Without including any picture, transcribe the entries below word for word.

***** Available data

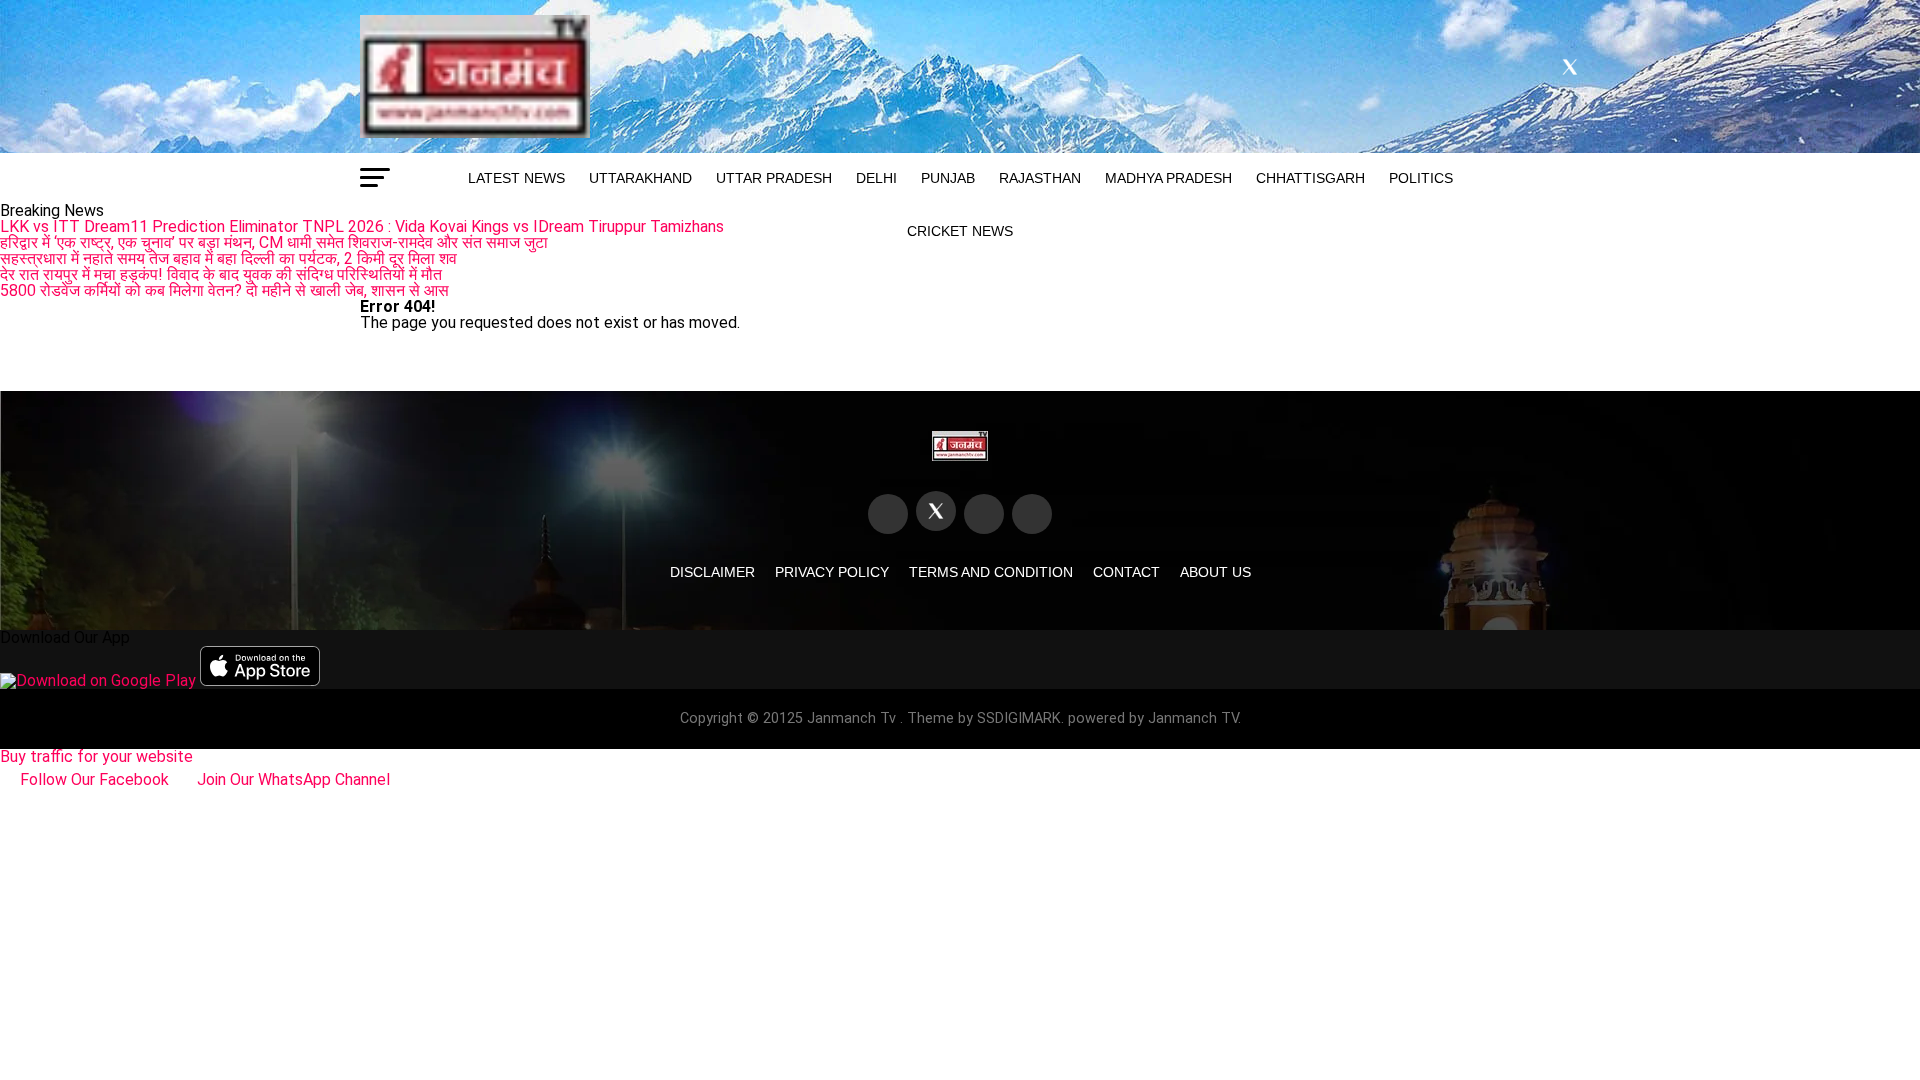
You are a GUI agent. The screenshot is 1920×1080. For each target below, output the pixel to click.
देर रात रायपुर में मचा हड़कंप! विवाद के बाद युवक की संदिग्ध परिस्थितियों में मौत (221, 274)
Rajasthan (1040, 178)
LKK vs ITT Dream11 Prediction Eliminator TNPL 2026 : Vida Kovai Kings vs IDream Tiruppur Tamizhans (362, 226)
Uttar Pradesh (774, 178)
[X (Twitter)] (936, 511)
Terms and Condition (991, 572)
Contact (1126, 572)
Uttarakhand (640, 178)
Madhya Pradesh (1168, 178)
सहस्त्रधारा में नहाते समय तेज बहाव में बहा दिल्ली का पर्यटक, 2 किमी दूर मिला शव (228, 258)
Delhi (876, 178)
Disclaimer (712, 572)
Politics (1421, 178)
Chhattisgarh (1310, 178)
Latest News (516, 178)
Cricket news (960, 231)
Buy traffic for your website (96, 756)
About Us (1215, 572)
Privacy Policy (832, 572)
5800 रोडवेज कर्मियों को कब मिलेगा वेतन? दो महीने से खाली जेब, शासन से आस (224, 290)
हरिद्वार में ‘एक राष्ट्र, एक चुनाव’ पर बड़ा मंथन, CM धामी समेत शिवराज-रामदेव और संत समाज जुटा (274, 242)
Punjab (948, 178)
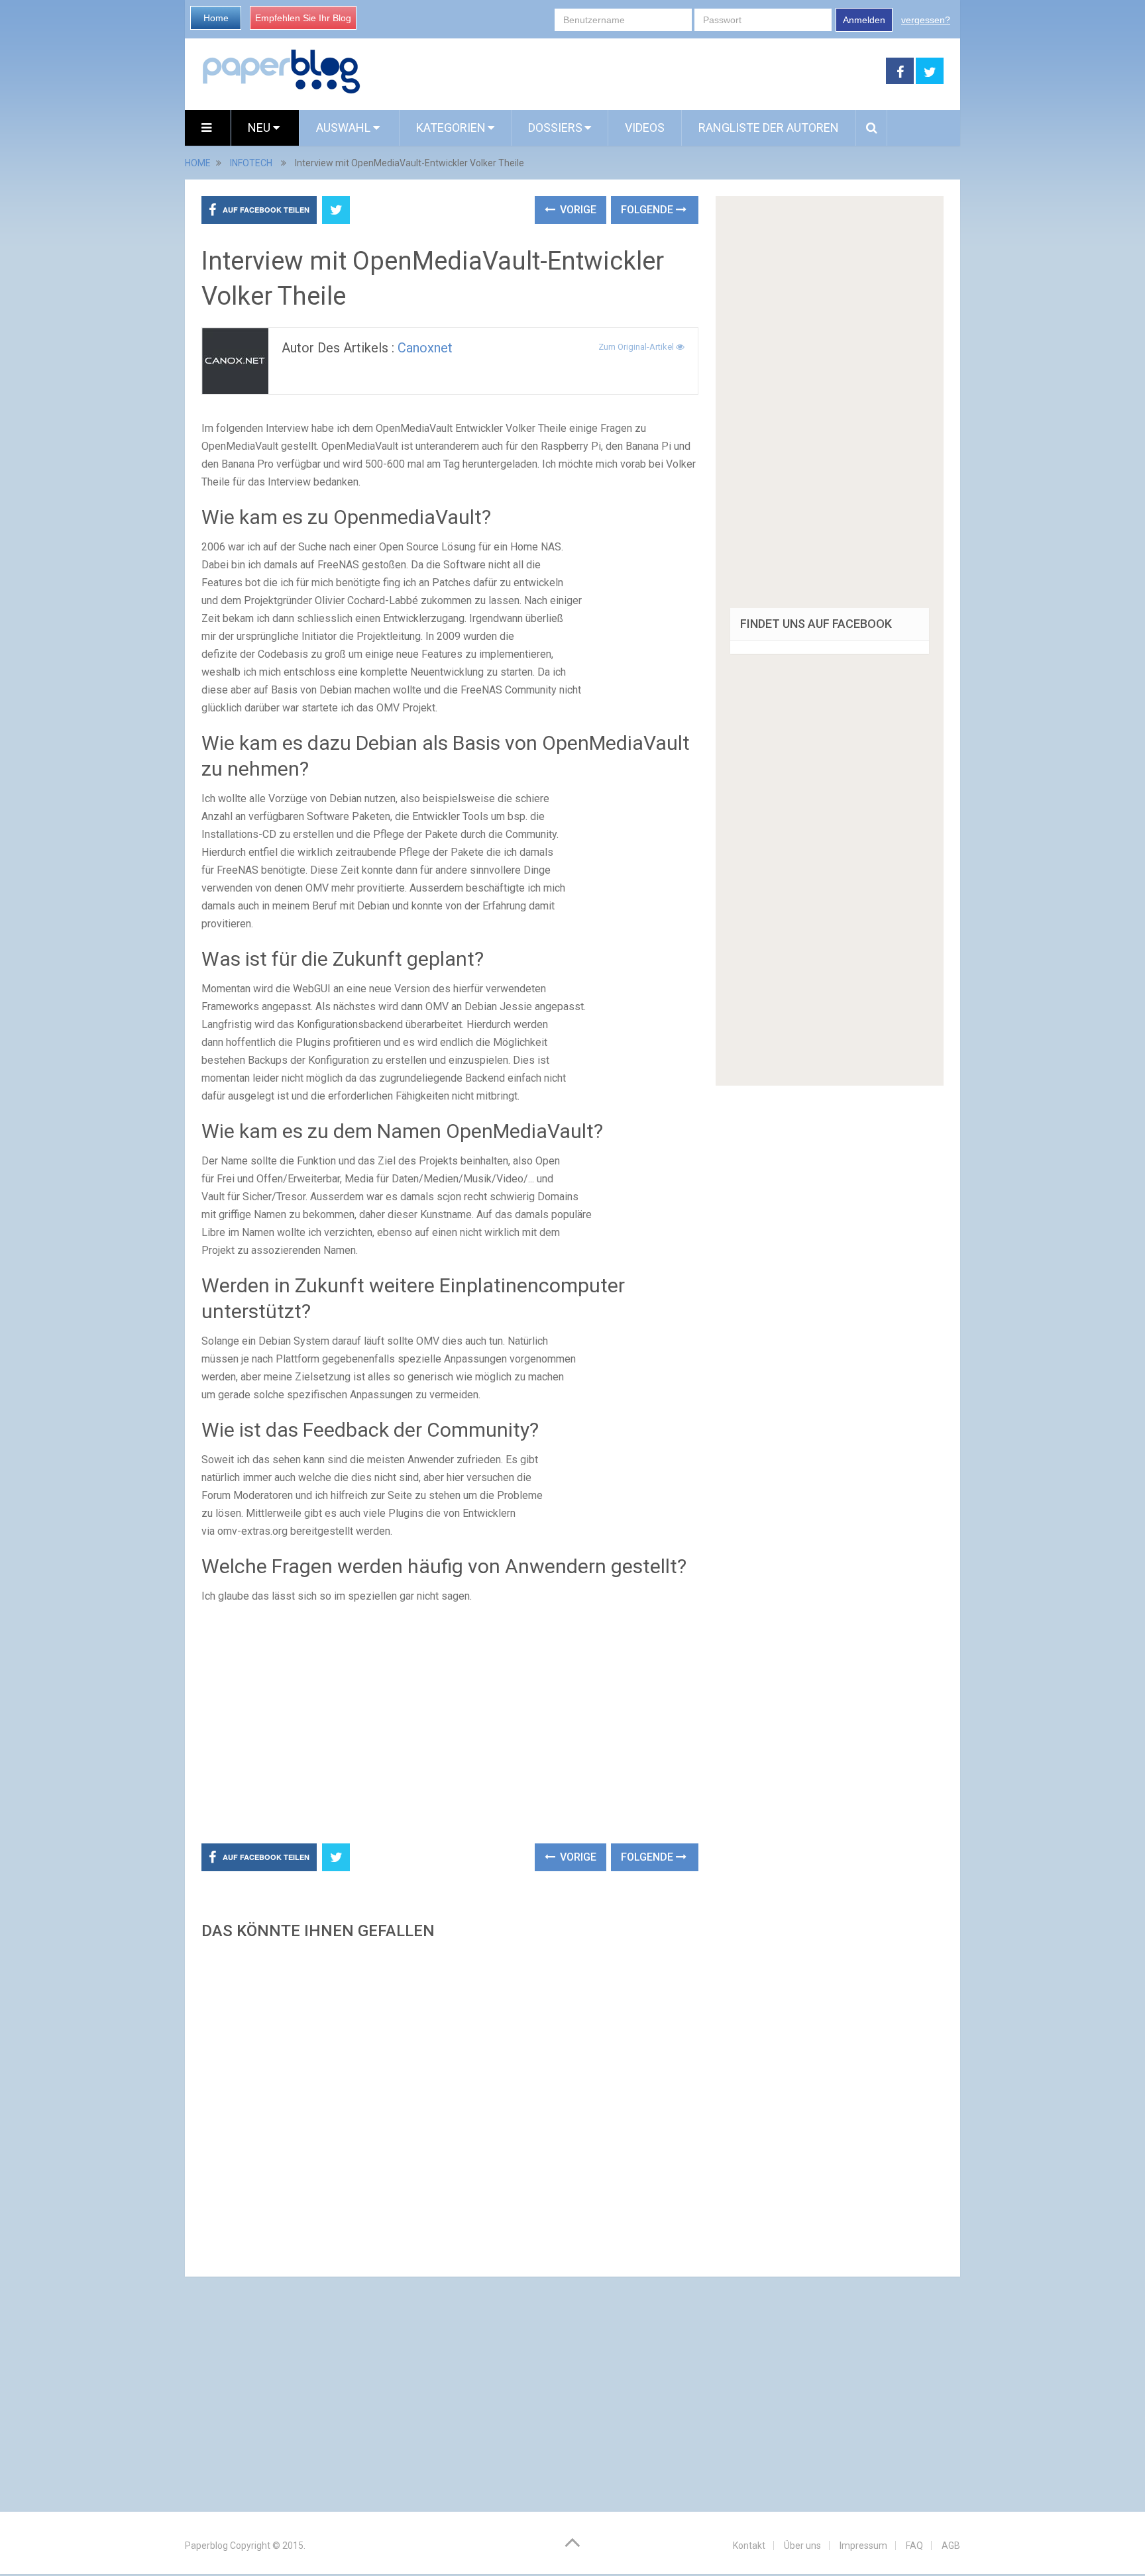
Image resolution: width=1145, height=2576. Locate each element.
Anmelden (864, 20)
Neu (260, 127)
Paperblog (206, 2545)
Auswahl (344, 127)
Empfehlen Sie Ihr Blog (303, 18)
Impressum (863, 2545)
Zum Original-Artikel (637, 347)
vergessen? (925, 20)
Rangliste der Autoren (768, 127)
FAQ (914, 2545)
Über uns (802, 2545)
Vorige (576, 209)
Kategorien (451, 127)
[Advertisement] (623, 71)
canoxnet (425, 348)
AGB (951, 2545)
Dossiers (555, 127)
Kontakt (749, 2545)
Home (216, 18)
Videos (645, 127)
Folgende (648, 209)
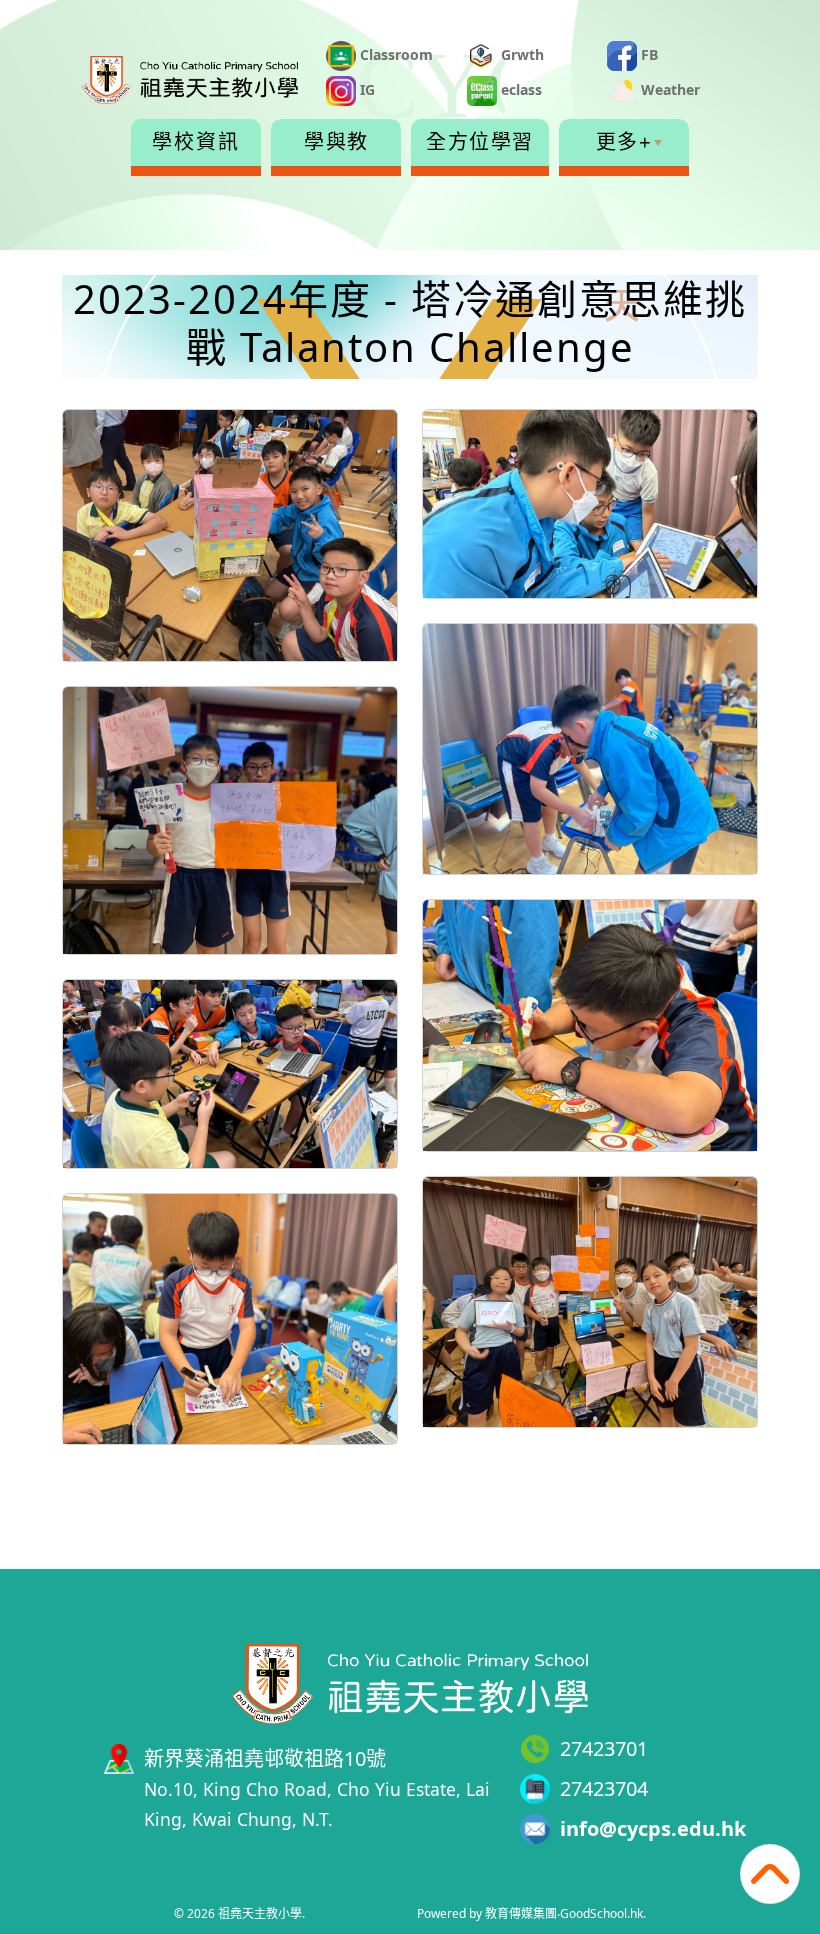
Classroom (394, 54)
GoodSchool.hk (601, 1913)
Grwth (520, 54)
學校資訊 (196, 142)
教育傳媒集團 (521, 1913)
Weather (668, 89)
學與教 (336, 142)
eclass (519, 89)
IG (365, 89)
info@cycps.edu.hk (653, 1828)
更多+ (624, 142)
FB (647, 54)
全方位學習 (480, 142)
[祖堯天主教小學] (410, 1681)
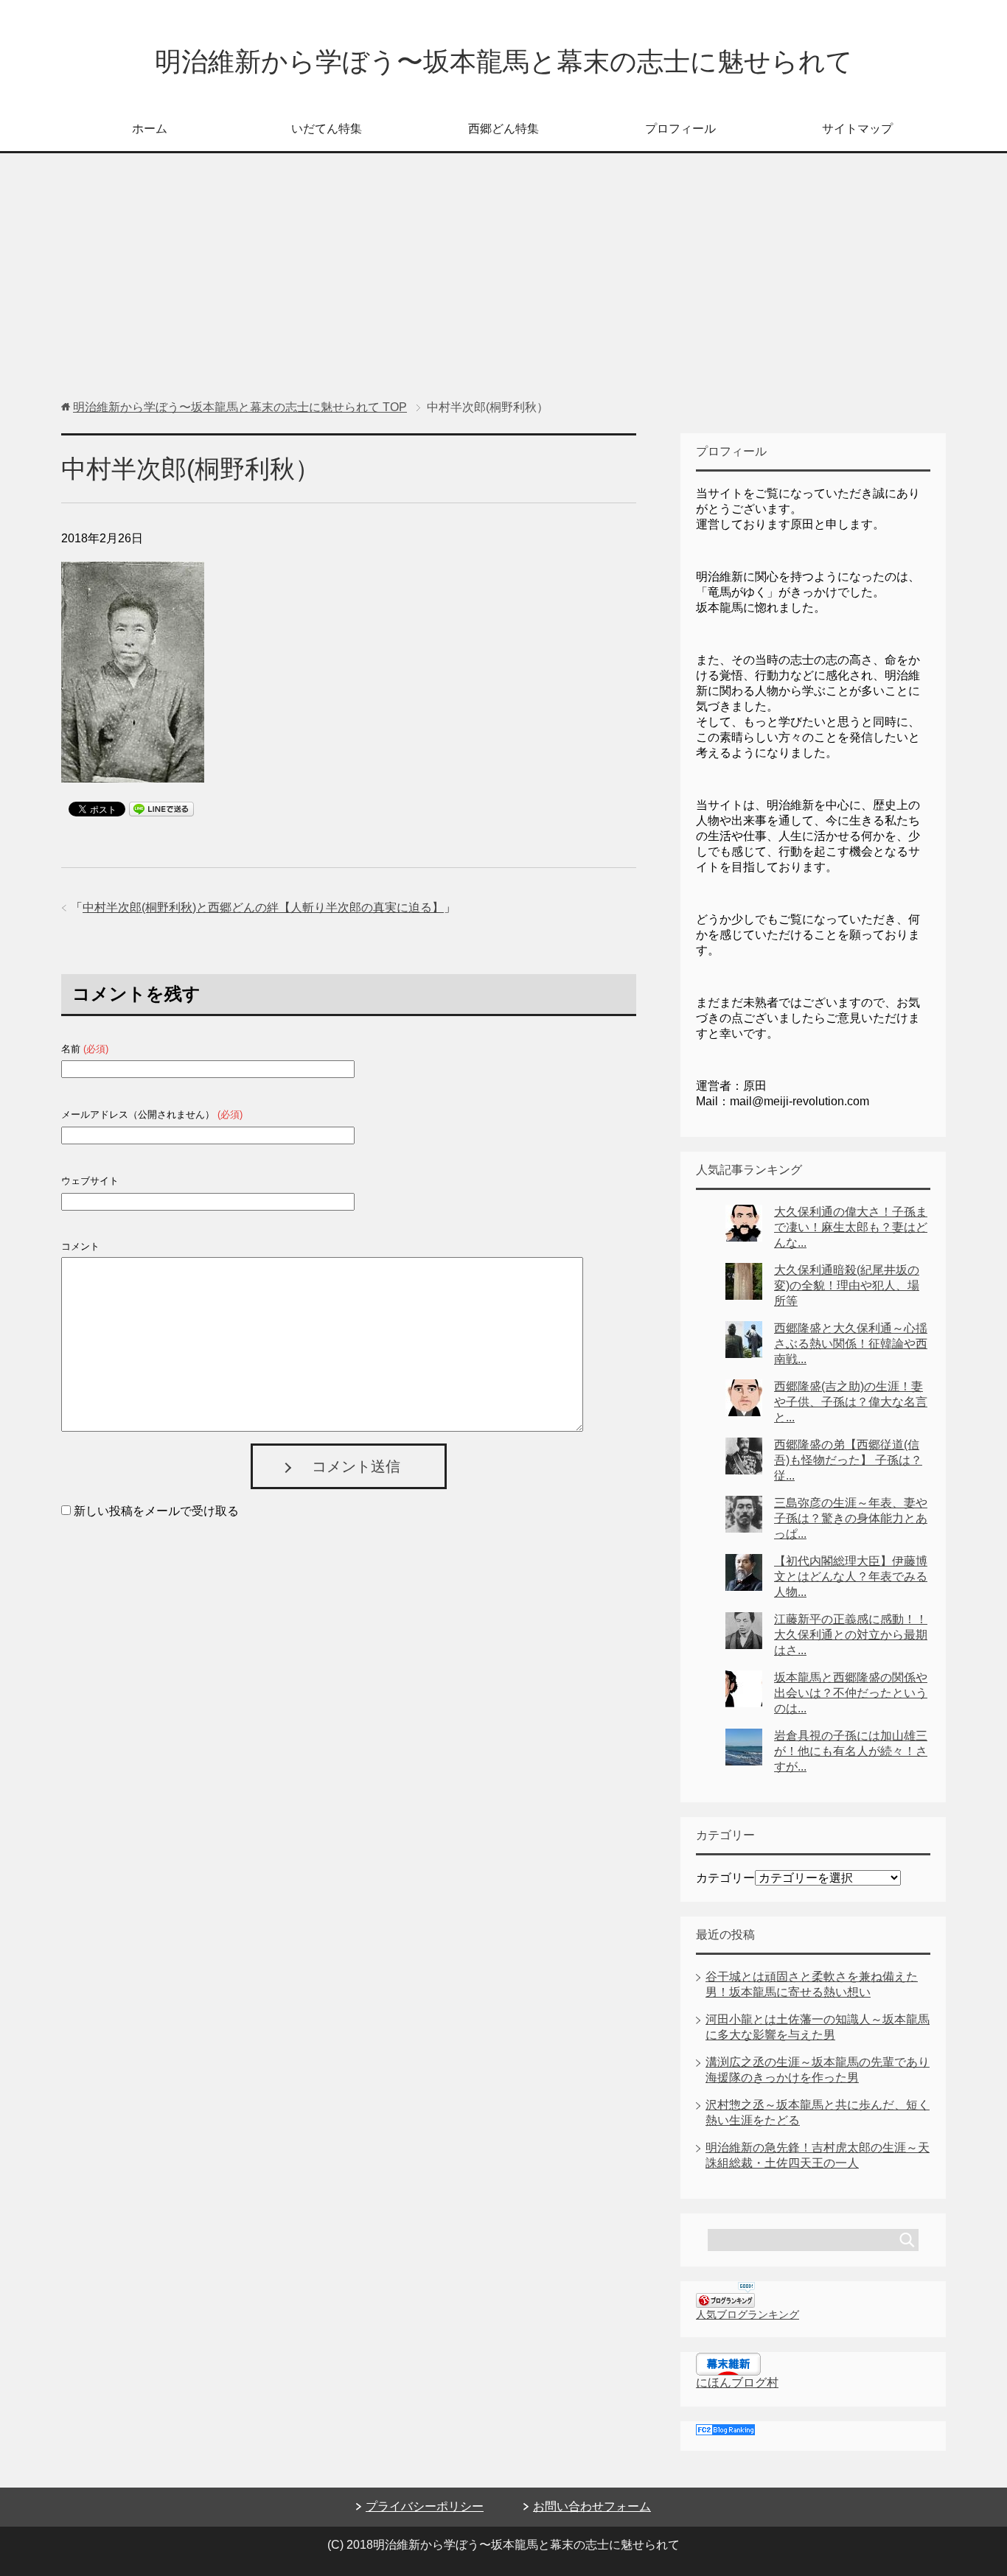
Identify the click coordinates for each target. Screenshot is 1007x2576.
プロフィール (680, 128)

**********

> **Written response**
You are a GUI agent. The screenshot is 1920×1080. For each target below, output the pixel to click.
देर रात रायपुर में मचा हड़कंप! विवाद के बाद युवक की संदिग्ध परिस्थितियों में मौत (221, 274)
Rajasthan (1040, 178)
LKK vs ITT Dream11 Prediction Eliminator TNPL 2026 : Vida Kovai Kings vs IDream Tiruppur Tamizhans (362, 226)
Uttar Pradesh (774, 178)
[X (Twitter)] (936, 511)
Terms and Condition (991, 572)
Contact (1126, 572)
Uttarakhand (640, 178)
Madhya Pradesh (1168, 178)
सहस्त्रधारा में नहाते समय तेज बहाव में बहा दिल्ली का पर्यटक, 2 किमी दूर मिला शव (228, 258)
Delhi (876, 178)
Disclaimer (712, 572)
Politics (1421, 178)
Chhattisgarh (1310, 178)
Latest News (516, 178)
Cricket news (960, 231)
Buy traffic for your website (96, 756)
About Us (1215, 572)
Privacy Policy (832, 572)
5800 रोडवेज कर्मियों को कब मिलेगा वेतन? दो महीने से खाली जेब, शासन से आस (224, 290)
हरिद्वार में ‘एक राष्ट्र, एक चुनाव’ पर बड़ा मंथन, CM धामी समेत शिवराज-रामदेव और संत समाज जुटा (274, 242)
Punjab (948, 178)
Image resolution: width=1145, height=2576. Locate each element.
Anmelden (864, 20)
Neu (260, 127)
Paperblog (206, 2545)
Auswahl (344, 127)
Empfehlen Sie Ihr Blog (303, 18)
Impressum (863, 2545)
Zum Original-Artikel (637, 347)
vergessen? (925, 20)
Rangliste der Autoren (768, 127)
FAQ (914, 2545)
Über uns (802, 2545)
Vorige (576, 209)
Kategorien (451, 127)
[Advertisement] (623, 71)
canoxnet (425, 348)
AGB (951, 2545)
Dossiers (555, 127)
Kontakt (749, 2545)
Home (216, 18)
Videos (645, 127)
Folgende (648, 209)
Classroom (394, 54)
GoodSchool.hk (601, 1913)
Grwth (520, 54)
學校資訊 (196, 142)
教育傳媒集團 (521, 1913)
Weather (668, 89)
學與教 (336, 142)
eclass (519, 89)
IG (365, 89)
info@cycps.edu.hk (653, 1828)
更多+ (624, 142)
FB (647, 54)
全方位學習 (480, 142)
[祖堯天主教小學] (410, 1681)
Identify the click coordinates for each target. Screenshot is 1007x2576.
プロフィール (680, 128)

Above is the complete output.